(Source data)
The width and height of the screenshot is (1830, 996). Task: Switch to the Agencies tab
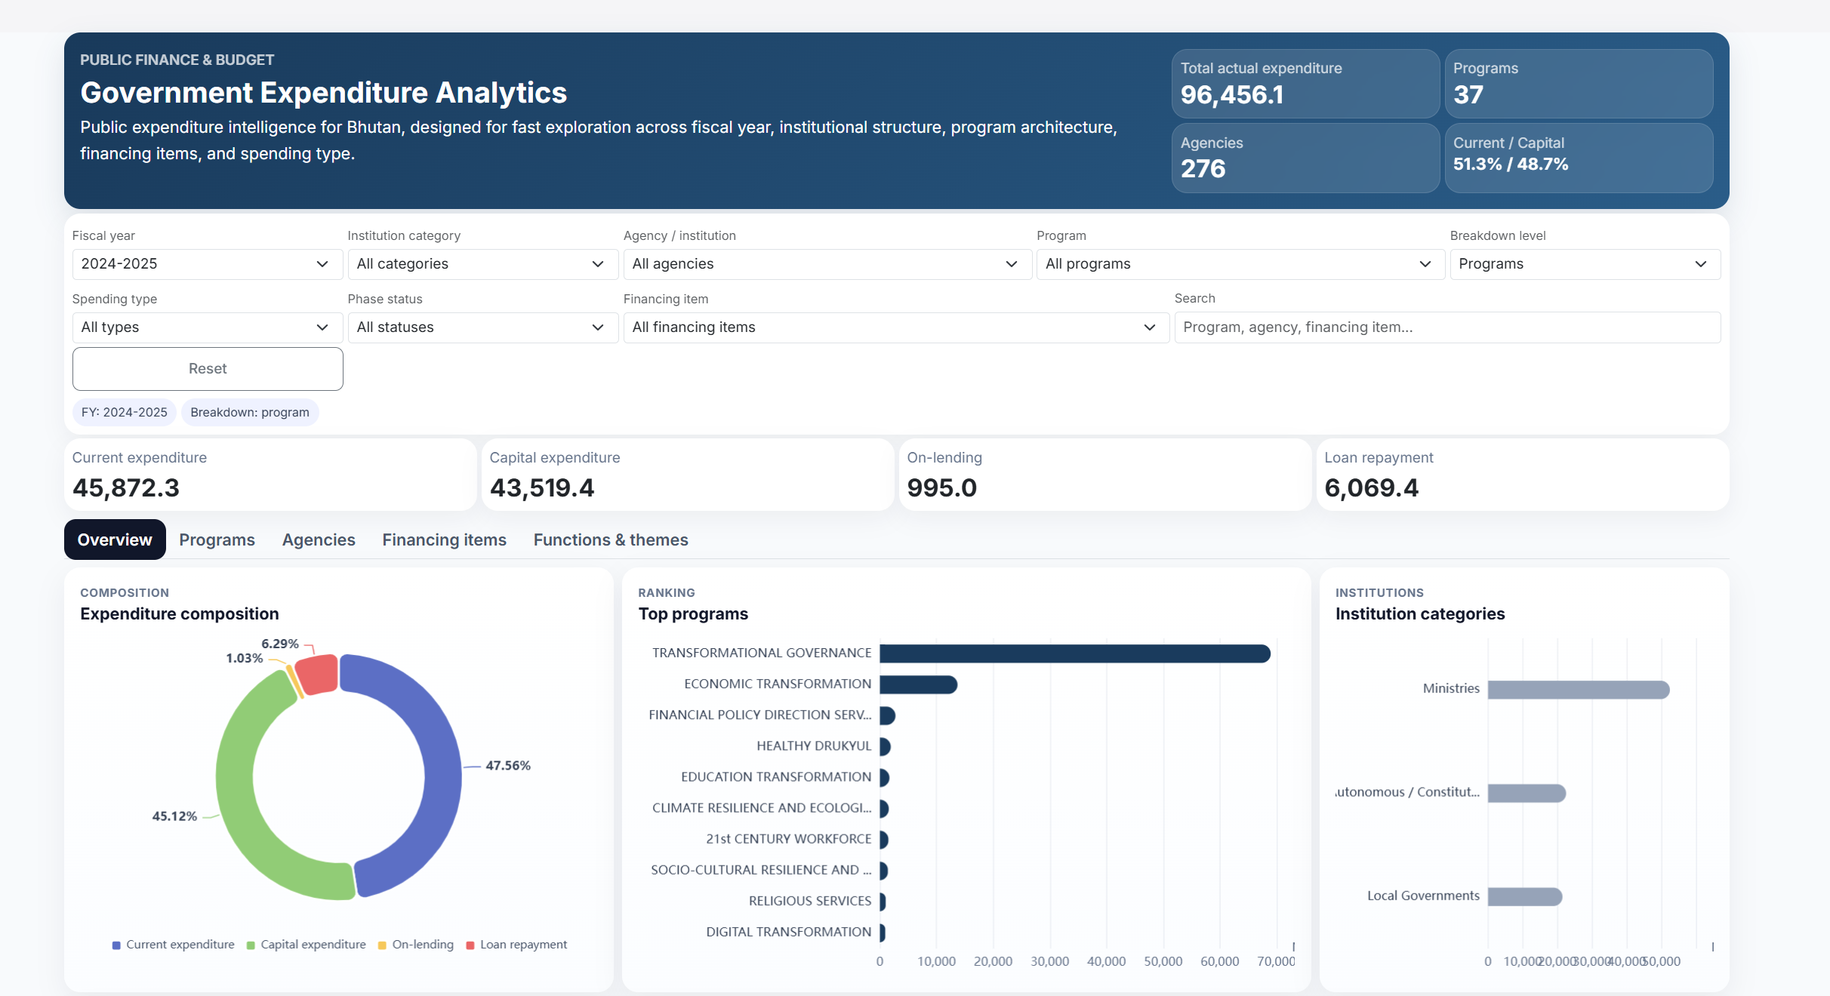319,540
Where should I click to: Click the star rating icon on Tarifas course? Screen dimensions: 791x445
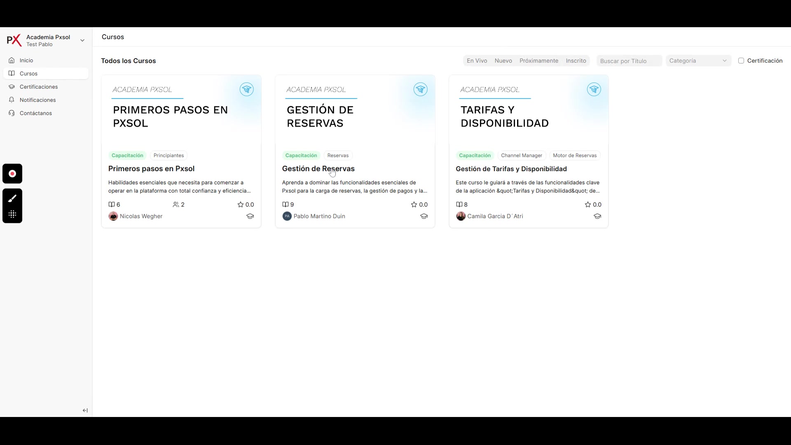[588, 204]
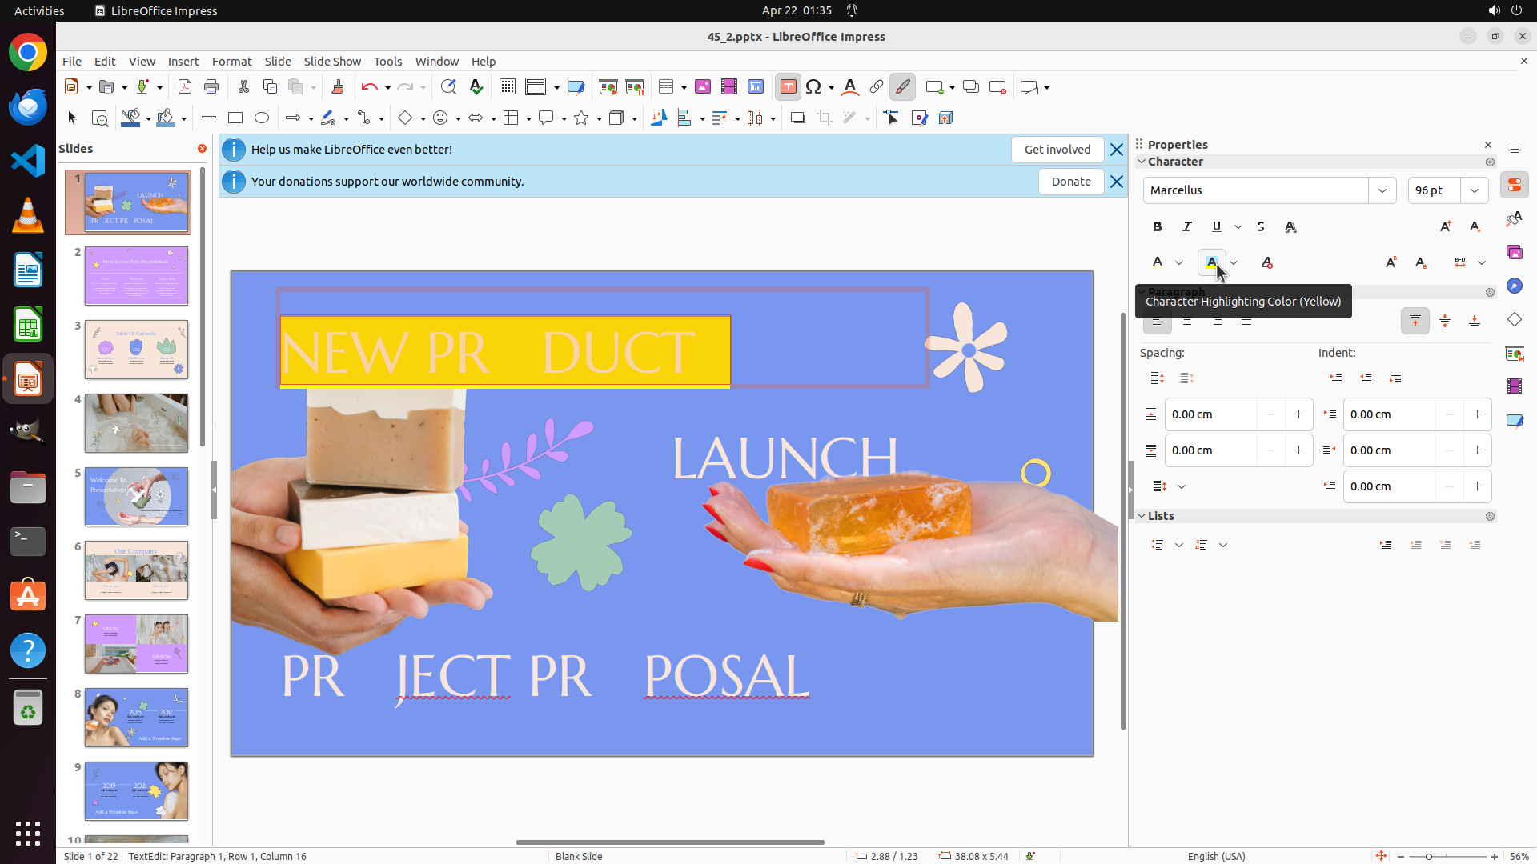The width and height of the screenshot is (1537, 864).
Task: Enable center paragraph alignment
Action: click(1187, 322)
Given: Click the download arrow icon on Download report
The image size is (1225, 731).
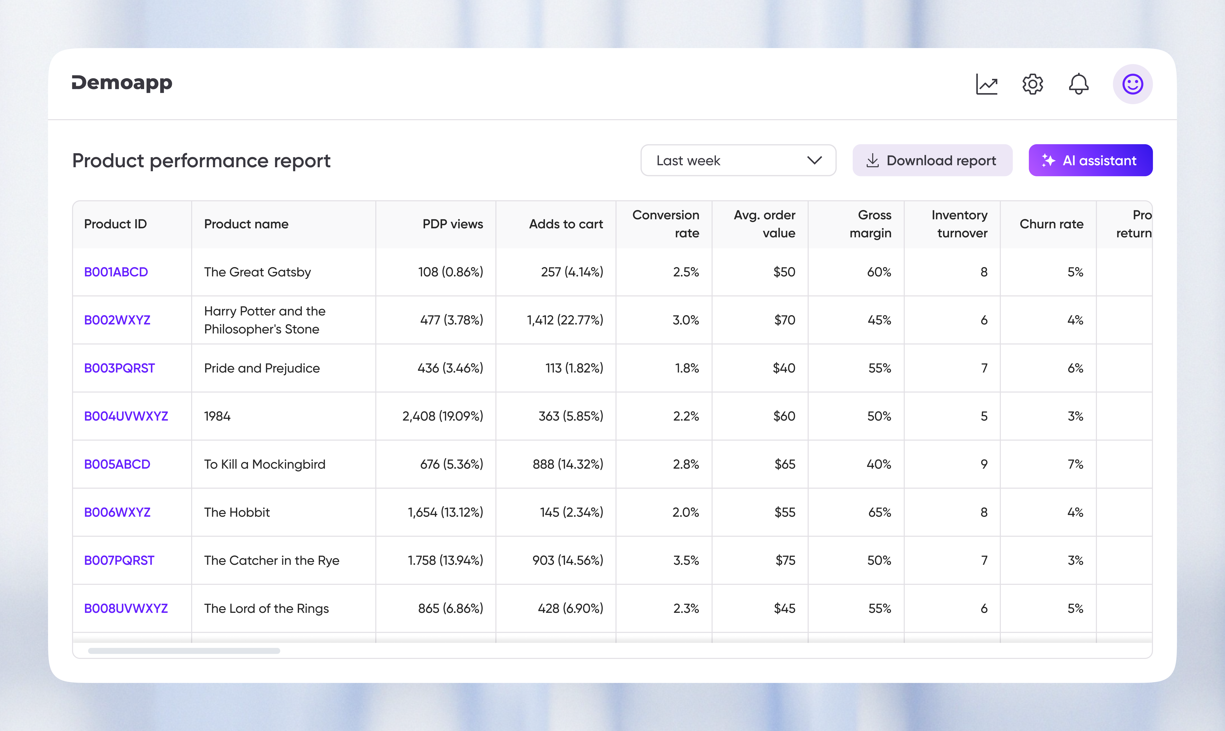Looking at the screenshot, I should (873, 160).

● Task to complete: Set down all the entries above verbatim, and include none of the pictures.

● Result below:
The width and height of the screenshot is (1830, 996). Task: Switch to the Agencies tab
319,540
Where should I click to: Click the star rating icon on Tarifas course? Screen dimensions: 791x445
[588, 204]
The width and height of the screenshot is (1537, 864).
Task: Enable center paragraph alignment
Action: click(1187, 322)
Given: Click the download arrow icon on Download report
The image size is (1225, 731).
Looking at the screenshot, I should (873, 160).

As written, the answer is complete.